What to produce: Rescale the stretch of items from the start through the line containing "(x=686, y=527)": repeat each of those lines, requests included, but multiply every coordinate in the answers by 0.65 and round to whole numbers, halves up. Return only those lines.

*** Exercise materials

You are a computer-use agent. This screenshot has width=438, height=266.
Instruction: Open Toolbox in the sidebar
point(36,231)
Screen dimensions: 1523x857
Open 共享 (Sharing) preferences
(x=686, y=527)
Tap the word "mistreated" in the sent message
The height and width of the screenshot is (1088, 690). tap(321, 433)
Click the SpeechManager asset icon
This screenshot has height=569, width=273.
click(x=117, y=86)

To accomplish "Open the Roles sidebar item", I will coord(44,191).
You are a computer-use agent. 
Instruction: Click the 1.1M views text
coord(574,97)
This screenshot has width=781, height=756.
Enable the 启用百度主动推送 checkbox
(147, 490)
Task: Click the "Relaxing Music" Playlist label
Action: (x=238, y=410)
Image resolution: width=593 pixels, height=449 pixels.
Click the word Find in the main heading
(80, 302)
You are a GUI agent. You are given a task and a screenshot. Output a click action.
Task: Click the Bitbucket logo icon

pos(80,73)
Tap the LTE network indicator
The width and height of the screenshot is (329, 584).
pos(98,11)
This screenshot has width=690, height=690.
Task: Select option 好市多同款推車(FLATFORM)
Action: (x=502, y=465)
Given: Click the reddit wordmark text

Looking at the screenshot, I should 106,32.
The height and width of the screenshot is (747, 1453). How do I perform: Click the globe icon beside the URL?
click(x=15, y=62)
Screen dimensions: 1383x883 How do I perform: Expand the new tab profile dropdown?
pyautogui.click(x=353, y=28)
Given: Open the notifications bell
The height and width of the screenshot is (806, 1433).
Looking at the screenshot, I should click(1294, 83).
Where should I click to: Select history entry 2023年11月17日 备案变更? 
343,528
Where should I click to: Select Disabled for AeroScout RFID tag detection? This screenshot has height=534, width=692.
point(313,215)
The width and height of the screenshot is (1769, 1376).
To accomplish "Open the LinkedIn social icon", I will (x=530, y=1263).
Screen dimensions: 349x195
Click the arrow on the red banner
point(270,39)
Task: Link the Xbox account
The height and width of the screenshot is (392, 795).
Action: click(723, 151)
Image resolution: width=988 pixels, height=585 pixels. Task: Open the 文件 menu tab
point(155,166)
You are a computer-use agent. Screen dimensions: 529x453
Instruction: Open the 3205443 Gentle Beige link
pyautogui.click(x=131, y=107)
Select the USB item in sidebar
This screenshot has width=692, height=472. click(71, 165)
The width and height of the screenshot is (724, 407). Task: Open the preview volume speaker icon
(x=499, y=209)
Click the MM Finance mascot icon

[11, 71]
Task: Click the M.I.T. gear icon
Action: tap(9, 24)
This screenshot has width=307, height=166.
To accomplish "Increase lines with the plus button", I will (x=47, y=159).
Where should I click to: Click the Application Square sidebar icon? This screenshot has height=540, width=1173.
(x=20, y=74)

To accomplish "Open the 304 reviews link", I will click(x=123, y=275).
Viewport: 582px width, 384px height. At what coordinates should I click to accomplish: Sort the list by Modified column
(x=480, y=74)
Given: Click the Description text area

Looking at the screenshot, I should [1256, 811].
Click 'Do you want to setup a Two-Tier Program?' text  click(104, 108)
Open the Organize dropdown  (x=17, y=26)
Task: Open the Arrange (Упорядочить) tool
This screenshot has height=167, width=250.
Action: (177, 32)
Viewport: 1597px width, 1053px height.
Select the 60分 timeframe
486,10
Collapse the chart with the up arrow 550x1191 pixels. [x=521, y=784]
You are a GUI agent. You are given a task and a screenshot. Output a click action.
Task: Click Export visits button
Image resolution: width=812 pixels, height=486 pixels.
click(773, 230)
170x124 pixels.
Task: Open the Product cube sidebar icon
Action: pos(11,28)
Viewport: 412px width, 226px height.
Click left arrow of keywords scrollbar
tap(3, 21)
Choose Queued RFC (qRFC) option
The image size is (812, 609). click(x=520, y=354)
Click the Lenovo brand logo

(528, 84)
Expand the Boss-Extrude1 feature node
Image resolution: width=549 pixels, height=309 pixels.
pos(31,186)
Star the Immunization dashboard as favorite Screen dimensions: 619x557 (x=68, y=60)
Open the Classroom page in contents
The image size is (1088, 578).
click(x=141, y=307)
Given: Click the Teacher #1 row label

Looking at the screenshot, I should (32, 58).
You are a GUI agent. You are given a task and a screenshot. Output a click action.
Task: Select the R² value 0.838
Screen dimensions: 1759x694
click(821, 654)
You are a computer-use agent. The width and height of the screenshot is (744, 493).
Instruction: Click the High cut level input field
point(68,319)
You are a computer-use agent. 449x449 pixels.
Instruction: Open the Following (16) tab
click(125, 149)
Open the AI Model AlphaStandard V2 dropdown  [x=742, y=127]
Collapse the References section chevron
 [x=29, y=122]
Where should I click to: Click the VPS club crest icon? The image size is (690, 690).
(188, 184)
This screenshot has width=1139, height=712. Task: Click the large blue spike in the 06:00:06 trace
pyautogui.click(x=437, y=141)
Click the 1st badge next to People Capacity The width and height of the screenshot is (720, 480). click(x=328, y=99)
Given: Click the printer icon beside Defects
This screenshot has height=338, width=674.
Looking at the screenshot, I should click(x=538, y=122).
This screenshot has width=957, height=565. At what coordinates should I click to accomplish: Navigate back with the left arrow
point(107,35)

******

In response:
You are a computer-use agent. This screenshot has width=438, height=266.
Instruction: Open Toolbox in the sidebar
point(23,150)
Screen dimensions: 1523x857
Open 共享 (Sharing) preferences
(x=446, y=343)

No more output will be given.